Premier’s Hambidge boosts UK and Asia holdings despite China turmoil

David Hambidge PremierPremier Asset Management director of multi-asset funds David Hambidge has boosted exposure to UK and Asian equities despite the recent turmoil in China.

Hambidge, who has managed the £686m Multi-Asset Distribution fund since 1999, says recent stockmarket falls are “long over-due” and the way he positioned his fund was “waiting for a correction”.

Hambidge and his multi-asset team have been underweight equities and bonds and overweight UK commercial property for the past two years.

He says: “When we saw the downturn of the market during the summer we took some resources out of UK commercial properties and recycled that into UK and Asian equities as well as convertibles.”

UK commercial property represented 20 per cent of the fund at the start of the year but that figure has fallen to 15.5 per cent.

*DATASET SECTION:*
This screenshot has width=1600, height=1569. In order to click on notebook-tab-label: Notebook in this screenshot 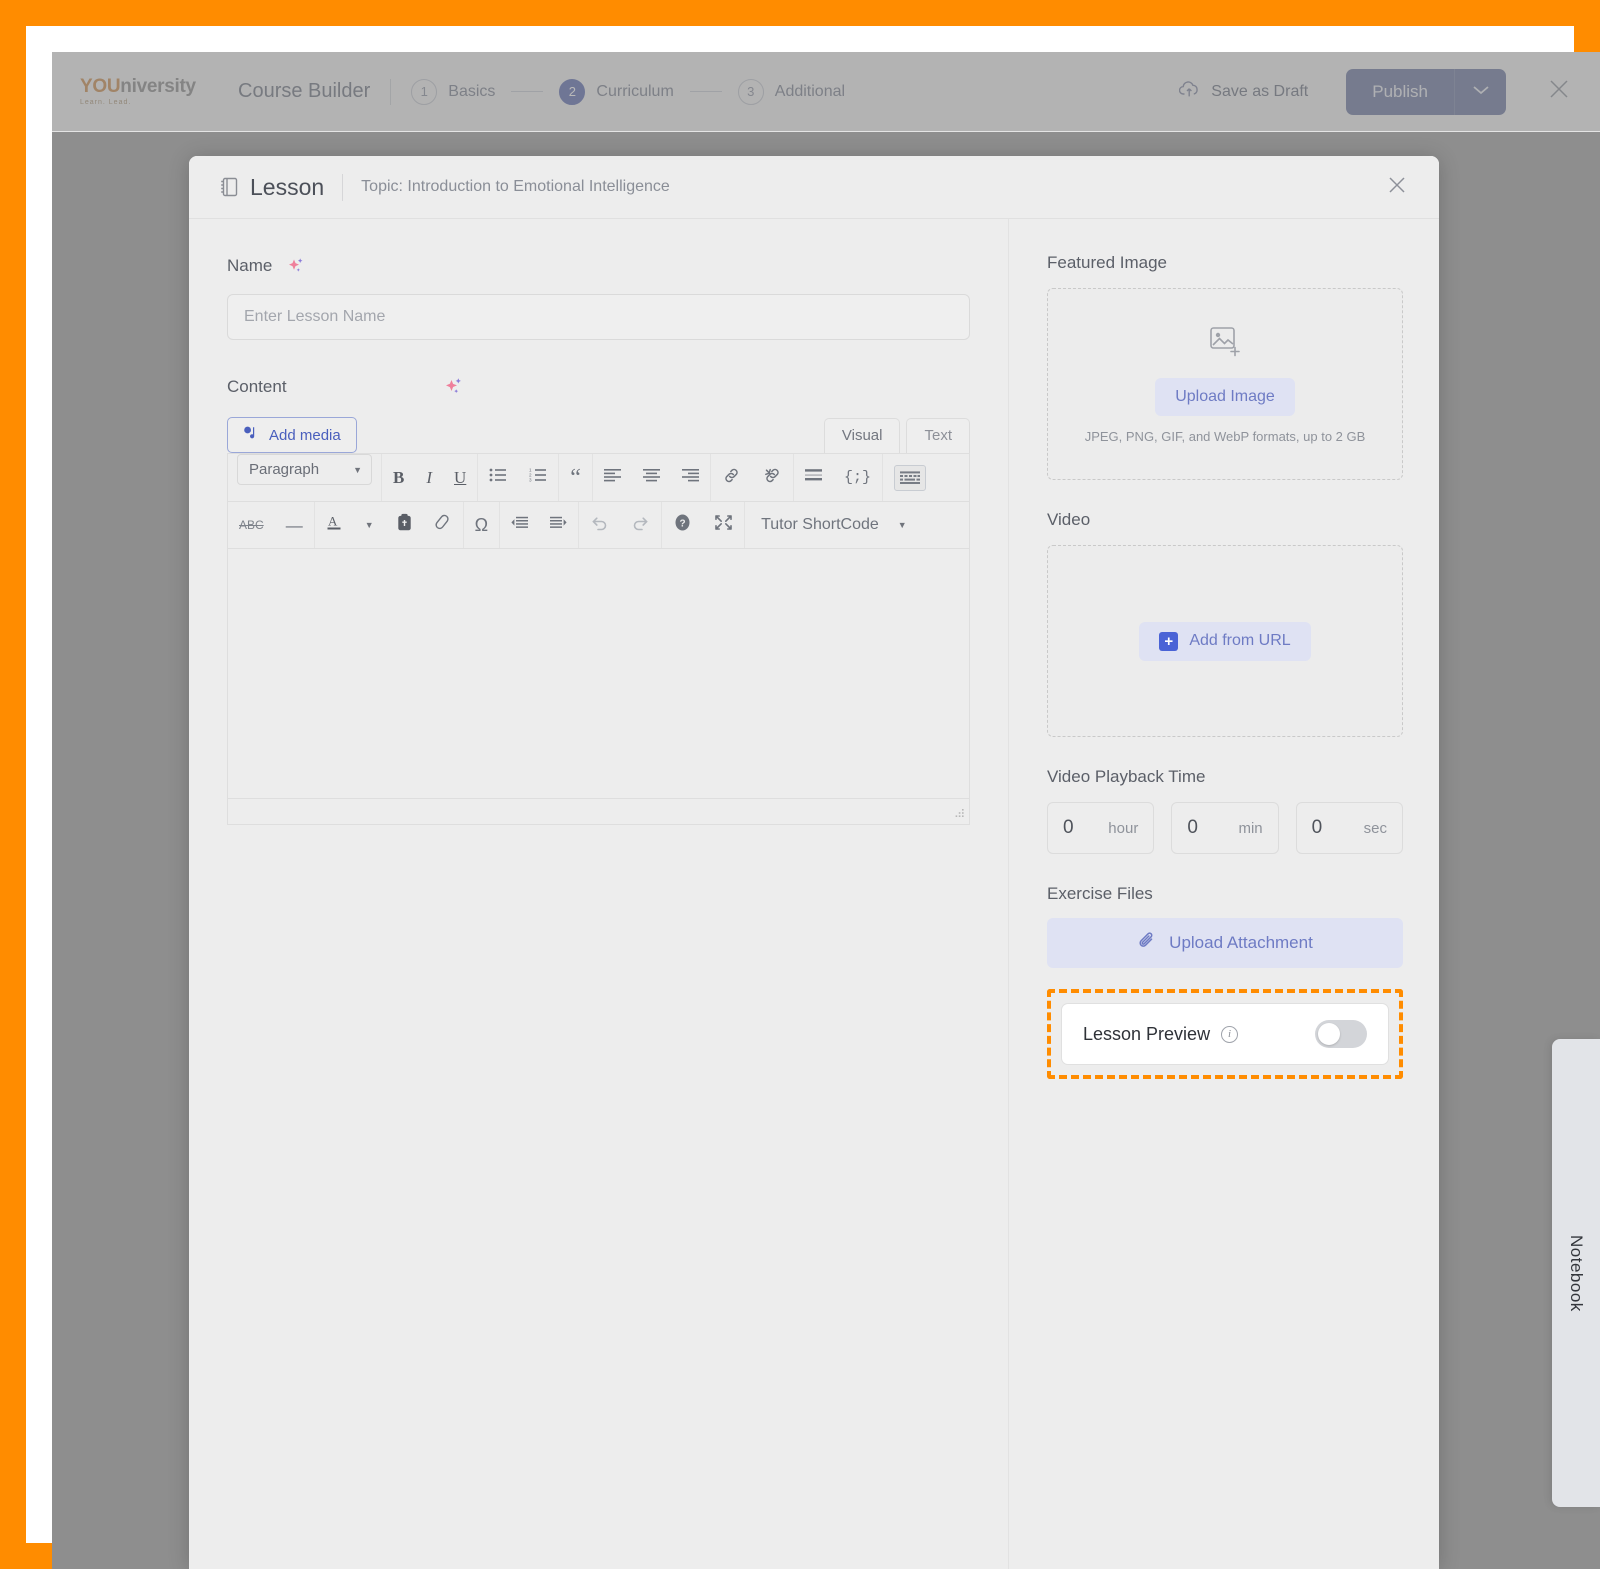, I will do `click(1576, 1273)`.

*USING THE INFORMATION:*
1. In the article about David Hambidge, what share of the Multi-Asset Distribution fund did UK commercial property make up at the start of the year?
2. Summarize the article about David Hambidge in two sentences.

*RESPONSES FOR EACH TASK:*
1. 20 per cent

2. David Hambidge of Premier Asset Management, who has managed the £686m Multi-Asset Distribution fund since 1999, has increased his exposure to UK and Asian equities despite recent turmoil in China, calling the market falls "long over-due." After years of being underweight equities and bonds and overweight UK commercial property, his team moved money from property into UK and Asian equities and convertibles during the summer downturn, which cut property's share of the fund from 20 per cent to 15.5 per cent.